▸ Data to use:
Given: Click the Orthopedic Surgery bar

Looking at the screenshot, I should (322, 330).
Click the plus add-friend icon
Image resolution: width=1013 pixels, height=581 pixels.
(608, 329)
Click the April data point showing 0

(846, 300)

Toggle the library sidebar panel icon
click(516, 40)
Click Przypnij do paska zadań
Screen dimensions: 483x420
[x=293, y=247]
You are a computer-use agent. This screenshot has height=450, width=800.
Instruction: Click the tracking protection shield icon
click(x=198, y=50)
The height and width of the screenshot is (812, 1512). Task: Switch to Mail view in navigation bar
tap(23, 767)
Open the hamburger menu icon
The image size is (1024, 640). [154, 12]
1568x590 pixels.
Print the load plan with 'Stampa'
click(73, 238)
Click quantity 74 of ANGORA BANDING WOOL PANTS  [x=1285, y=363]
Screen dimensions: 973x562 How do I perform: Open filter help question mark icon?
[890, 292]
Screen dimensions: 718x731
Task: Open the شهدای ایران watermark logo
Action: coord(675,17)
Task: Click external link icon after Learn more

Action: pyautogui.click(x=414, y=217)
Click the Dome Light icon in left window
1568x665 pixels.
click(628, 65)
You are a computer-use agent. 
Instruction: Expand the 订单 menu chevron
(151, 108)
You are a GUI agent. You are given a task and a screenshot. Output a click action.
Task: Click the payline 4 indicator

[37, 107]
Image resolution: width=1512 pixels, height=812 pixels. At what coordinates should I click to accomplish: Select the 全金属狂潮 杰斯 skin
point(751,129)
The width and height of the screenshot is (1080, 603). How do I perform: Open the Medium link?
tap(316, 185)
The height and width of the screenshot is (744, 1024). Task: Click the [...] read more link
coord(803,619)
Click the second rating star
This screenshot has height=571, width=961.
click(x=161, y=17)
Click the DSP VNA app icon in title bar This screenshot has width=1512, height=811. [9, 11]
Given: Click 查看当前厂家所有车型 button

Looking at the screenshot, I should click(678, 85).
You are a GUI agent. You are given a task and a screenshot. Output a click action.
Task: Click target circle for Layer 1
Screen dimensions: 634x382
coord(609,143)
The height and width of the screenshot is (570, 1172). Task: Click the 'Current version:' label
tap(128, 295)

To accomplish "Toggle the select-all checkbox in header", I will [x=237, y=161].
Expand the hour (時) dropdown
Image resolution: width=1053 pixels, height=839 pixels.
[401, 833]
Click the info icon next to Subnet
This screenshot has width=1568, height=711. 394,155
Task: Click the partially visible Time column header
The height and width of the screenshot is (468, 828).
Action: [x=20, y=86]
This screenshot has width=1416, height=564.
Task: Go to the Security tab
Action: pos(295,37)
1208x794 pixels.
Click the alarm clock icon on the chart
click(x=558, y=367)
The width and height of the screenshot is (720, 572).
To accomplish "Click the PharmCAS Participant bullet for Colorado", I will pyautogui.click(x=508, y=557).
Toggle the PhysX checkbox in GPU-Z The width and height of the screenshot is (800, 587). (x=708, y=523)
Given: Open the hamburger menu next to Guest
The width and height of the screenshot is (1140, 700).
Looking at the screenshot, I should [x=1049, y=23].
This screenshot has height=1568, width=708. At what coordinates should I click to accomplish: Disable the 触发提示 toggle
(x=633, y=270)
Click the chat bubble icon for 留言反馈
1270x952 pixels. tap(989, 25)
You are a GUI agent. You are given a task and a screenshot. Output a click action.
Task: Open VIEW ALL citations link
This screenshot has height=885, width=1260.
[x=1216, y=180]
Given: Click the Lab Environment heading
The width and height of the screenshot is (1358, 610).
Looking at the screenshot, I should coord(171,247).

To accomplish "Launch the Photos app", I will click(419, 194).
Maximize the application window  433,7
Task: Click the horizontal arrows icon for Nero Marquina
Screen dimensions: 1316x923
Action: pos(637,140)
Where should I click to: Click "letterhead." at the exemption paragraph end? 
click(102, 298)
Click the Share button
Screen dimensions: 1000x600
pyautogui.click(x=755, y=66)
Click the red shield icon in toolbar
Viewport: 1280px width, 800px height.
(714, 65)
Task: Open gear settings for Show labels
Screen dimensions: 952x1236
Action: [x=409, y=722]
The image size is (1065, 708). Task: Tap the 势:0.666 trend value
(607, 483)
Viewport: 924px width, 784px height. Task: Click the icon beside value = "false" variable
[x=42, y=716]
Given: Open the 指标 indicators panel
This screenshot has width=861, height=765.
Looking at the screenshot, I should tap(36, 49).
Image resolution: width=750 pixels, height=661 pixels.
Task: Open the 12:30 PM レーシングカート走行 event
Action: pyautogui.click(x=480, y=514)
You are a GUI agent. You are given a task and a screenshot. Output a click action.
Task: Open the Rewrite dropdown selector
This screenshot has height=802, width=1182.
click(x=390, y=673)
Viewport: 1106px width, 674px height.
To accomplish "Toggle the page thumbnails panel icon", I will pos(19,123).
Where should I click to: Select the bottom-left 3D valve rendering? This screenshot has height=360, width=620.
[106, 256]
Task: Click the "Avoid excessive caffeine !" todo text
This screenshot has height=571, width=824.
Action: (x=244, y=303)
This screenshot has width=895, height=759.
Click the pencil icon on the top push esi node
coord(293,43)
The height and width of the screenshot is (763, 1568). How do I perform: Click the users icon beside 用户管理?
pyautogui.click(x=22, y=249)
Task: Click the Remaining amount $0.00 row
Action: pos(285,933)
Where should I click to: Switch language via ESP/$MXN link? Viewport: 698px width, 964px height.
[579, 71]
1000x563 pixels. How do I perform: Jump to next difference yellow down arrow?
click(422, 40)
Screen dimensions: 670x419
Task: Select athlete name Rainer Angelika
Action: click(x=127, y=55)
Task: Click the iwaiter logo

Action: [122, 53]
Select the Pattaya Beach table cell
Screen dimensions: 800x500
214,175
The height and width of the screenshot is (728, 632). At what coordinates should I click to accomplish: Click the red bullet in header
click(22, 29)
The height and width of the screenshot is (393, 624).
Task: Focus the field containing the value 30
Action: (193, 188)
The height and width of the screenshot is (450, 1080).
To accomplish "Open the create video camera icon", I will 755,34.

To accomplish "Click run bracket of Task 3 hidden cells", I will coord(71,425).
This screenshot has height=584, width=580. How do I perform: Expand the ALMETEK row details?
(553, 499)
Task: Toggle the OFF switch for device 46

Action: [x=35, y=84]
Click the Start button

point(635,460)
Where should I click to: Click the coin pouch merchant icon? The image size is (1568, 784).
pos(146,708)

▸ Brief: Set the records above down again. Match them exactly.

▸ The completed task:
Given: Click the Orthopedic Surgery bar

Looking at the screenshot, I should (322, 330).
Click the plus add-friend icon
Image resolution: width=1013 pixels, height=581 pixels.
(608, 329)
Click the April data point showing 0

(846, 300)

Toggle the library sidebar panel icon
click(516, 40)
Click Przypnij do paska zadań
Screen dimensions: 483x420
[x=293, y=247]
You are a computer-use agent. This screenshot has height=450, width=800.
Instruction: Click the tracking protection shield icon
click(x=198, y=50)
The height and width of the screenshot is (812, 1512). Task: Switch to Mail view in navigation bar
tap(23, 767)
Open the hamburger menu icon
The image size is (1024, 640). [154, 12]
1568x590 pixels.
Print the load plan with 'Stampa'
click(73, 238)
Click quantity 74 of ANGORA BANDING WOOL PANTS  [x=1285, y=363]
Screen dimensions: 973x562 How do I perform: Open filter help question mark icon?
[890, 292]
Screen dimensions: 718x731
Task: Open the شهدای ایران watermark logo
Action: coord(675,17)
Task: Click external link icon after Learn more

Action: pyautogui.click(x=414, y=217)
Click the Dome Light icon in left window
1568x665 pixels.
click(628, 65)
You are a computer-use agent. 
Instruction: Expand the 订单 menu chevron
(151, 108)
You are a GUI agent. You are given a task and a screenshot. Output a click action.
Task: Click the payline 4 indicator

[37, 107]
Image resolution: width=1512 pixels, height=812 pixels. At what coordinates should I click to accomplish: Select the 全金属狂潮 杰斯 skin
point(751,129)
The width and height of the screenshot is (1080, 603). How do I perform: Open the Medium link?
tap(316, 185)
The height and width of the screenshot is (744, 1024). Task: Click the [...] read more link
coord(803,619)
Click the second rating star
This screenshot has height=571, width=961.
click(x=161, y=17)
Click the DSP VNA app icon in title bar This screenshot has width=1512, height=811. [9, 11]
Given: Click 查看当前厂家所有车型 button

Looking at the screenshot, I should click(678, 85).
You are a GUI agent. You are given a task and a screenshot. Output a click action.
Task: Click target circle for Layer 1
Screen dimensions: 634x382
coord(609,143)
The height and width of the screenshot is (570, 1172). Task: Click the 'Current version:' label
tap(128, 295)

To accomplish "Toggle the select-all checkbox in header", I will [x=237, y=161].
Expand the hour (時) dropdown
Image resolution: width=1053 pixels, height=839 pixels.
[401, 833]
Click the info icon next to Subnet
This screenshot has width=1568, height=711. 394,155
Task: Click the partially visible Time column header
The height and width of the screenshot is (468, 828).
Action: [x=20, y=86]
This screenshot has width=1416, height=564.
Task: Go to the Security tab
Action: pos(295,37)
1208x794 pixels.
Click the alarm clock icon on the chart
click(x=558, y=367)
The width and height of the screenshot is (720, 572).
To accomplish "Click the PharmCAS Participant bullet for Colorado", I will pyautogui.click(x=508, y=557).
Toggle the PhysX checkbox in GPU-Z The width and height of the screenshot is (800, 587). (x=708, y=523)
Given: Open the hamburger menu next to Guest
The width and height of the screenshot is (1140, 700).
Looking at the screenshot, I should [x=1049, y=23].
This screenshot has height=1568, width=708. At what coordinates should I click to accomplish: Disable the 触发提示 toggle
(x=633, y=270)
Click the chat bubble icon for 留言反馈
1270x952 pixels. tap(989, 25)
You are a GUI agent. You are given a task and a screenshot. Output a click action.
Task: Open VIEW ALL citations link
This screenshot has height=885, width=1260.
[x=1216, y=180]
Given: Click the Lab Environment heading
The width and height of the screenshot is (1358, 610).
Looking at the screenshot, I should coord(171,247).

To accomplish "Launch the Photos app", I will click(419, 194).
Maximize the application window  433,7
Task: Click the horizontal arrows icon for Nero Marquina
Screen dimensions: 1316x923
Action: pos(637,140)
Where should I click to: Click "letterhead." at the exemption paragraph end? 
click(102, 298)
Click the Share button
Screen dimensions: 1000x600
pyautogui.click(x=755, y=66)
Click the red shield icon in toolbar
Viewport: 1280px width, 800px height.
(714, 65)
Task: Open gear settings for Show labels
Screen dimensions: 952x1236
Action: [x=409, y=722]
The image size is (1065, 708). Task: Tap the 势:0.666 trend value
(607, 483)
Viewport: 924px width, 784px height. Task: Click the icon beside value = "false" variable
[x=42, y=716]
Given: Open the 指标 indicators panel
This screenshot has width=861, height=765.
Looking at the screenshot, I should tap(36, 49).
Image resolution: width=750 pixels, height=661 pixels.
Task: Open the 12:30 PM レーシングカート走行 event
Action: pyautogui.click(x=480, y=514)
You are a GUI agent. You are given a task and a screenshot. Output a click action.
Task: Open the Rewrite dropdown selector
This screenshot has height=802, width=1182.
click(x=390, y=673)
Viewport: 1106px width, 674px height.
To accomplish "Toggle the page thumbnails panel icon", I will pos(19,123).
Where should I click to: Select the bottom-left 3D valve rendering? This screenshot has height=360, width=620.
[106, 256]
Task: Click the "Avoid excessive caffeine !" todo text
This screenshot has height=571, width=824.
Action: (x=244, y=303)
This screenshot has width=895, height=759.
Click the pencil icon on the top push esi node
coord(293,43)
The height and width of the screenshot is (763, 1568). How do I perform: Click the users icon beside 用户管理?
pyautogui.click(x=22, y=249)
Task: Click the Remaining amount $0.00 row
Action: pos(285,933)
Where should I click to: Switch language via ESP/$MXN link? Viewport: 698px width, 964px height.
[579, 71]
1000x563 pixels. How do I perform: Jump to next difference yellow down arrow?
click(422, 40)
Screen dimensions: 670x419
Task: Select athlete name Rainer Angelika
Action: click(x=127, y=55)
Task: Click the iwaiter logo

Action: [122, 53]
Select the Pattaya Beach table cell
Screen dimensions: 800x500
214,175
The height and width of the screenshot is (728, 632). At what coordinates should I click to accomplish: Click the red bullet in header
click(22, 29)
The height and width of the screenshot is (393, 624).
Task: Focus the field containing the value 30
Action: (193, 188)
The height and width of the screenshot is (450, 1080).
To accomplish "Open the create video camera icon", I will 755,34.

To accomplish "Click run bracket of Task 3 hidden cells", I will coord(71,425).
This screenshot has height=584, width=580. How do I perform: Expand the ALMETEK row details?
(553, 499)
Task: Toggle the OFF switch for device 46

Action: [x=35, y=84]
Click the Start button

point(635,460)
Where should I click to: Click the coin pouch merchant icon? The image size is (1568, 784).
pos(146,708)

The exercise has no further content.